■ **AVAILABLE DATA**
# # # #
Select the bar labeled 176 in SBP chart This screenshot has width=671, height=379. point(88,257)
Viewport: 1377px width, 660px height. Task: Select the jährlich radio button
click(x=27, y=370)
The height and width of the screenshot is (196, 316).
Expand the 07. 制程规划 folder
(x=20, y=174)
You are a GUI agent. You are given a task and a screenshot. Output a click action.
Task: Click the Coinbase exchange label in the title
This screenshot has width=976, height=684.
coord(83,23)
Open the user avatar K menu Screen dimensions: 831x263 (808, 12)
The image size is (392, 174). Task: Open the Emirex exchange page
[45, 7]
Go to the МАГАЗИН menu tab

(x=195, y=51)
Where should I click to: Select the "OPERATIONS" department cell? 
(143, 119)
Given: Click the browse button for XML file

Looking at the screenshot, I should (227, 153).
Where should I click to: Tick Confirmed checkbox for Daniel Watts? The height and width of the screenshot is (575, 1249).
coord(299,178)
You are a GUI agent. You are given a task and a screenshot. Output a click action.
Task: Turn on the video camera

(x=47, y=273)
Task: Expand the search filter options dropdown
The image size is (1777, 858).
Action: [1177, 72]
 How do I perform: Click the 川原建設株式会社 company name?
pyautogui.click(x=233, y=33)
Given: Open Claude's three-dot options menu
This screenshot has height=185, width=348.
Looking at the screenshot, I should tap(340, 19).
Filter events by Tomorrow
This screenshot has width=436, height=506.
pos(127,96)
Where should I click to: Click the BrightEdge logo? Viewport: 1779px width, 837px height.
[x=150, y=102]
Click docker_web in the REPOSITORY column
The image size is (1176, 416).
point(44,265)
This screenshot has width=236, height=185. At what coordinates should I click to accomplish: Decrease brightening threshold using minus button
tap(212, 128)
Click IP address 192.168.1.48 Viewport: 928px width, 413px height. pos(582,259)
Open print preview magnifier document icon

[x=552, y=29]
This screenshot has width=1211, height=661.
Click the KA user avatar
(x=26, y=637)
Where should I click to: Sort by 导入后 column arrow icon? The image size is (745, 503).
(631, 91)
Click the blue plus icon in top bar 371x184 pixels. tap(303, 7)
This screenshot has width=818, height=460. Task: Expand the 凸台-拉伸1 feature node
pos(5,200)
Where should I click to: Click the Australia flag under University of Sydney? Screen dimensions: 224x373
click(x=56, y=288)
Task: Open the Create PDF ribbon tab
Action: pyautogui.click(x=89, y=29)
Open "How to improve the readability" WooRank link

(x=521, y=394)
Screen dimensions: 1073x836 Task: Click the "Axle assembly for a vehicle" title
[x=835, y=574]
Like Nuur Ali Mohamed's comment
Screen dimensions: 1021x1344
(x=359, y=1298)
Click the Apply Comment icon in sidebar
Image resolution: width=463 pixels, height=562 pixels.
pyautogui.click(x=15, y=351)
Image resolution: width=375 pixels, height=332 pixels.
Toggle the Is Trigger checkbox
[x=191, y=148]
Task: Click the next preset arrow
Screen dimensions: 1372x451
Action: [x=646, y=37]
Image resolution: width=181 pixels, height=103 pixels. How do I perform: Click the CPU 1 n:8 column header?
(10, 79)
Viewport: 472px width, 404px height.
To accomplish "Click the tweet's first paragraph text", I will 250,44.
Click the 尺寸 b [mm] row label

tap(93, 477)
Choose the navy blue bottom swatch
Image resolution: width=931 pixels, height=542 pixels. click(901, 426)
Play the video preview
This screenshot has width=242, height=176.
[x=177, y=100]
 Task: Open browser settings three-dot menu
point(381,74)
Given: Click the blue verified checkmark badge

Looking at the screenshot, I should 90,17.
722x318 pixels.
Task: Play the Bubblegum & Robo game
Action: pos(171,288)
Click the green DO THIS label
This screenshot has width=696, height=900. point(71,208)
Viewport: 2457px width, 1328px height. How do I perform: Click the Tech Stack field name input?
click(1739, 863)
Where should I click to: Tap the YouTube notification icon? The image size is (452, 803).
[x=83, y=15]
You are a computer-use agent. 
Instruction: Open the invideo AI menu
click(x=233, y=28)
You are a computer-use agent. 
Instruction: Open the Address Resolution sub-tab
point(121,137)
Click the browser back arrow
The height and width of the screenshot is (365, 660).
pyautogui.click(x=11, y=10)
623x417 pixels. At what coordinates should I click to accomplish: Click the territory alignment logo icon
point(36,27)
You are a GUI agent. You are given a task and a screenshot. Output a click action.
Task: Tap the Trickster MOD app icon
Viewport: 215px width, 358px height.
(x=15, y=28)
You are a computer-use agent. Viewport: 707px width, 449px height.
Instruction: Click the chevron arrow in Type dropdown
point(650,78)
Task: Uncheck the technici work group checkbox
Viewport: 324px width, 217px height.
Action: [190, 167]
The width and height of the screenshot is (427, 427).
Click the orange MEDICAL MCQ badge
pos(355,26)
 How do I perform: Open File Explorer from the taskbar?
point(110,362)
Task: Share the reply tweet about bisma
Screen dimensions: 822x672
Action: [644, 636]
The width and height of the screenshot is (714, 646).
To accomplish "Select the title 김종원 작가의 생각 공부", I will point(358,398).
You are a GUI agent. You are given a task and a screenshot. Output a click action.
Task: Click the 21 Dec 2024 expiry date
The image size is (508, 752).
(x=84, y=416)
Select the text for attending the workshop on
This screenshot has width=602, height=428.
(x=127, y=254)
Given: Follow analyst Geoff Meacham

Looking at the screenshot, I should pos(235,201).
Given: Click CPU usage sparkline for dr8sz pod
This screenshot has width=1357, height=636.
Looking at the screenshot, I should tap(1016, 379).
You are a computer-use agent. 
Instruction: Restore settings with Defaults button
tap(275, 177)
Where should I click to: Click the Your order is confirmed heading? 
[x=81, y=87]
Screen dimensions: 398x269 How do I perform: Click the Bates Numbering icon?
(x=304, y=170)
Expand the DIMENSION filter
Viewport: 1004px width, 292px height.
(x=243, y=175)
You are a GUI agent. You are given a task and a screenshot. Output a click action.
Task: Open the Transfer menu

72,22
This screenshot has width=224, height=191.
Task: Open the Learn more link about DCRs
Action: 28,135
# # # #
■ **PROBLEM DESCRIPTION**
From the data above, copy each line with the string "options" in it.

■ **EXERCISE ANSWER**
Task: Expand the search filter options dropdown
Given: Open Claude's three-dot options menu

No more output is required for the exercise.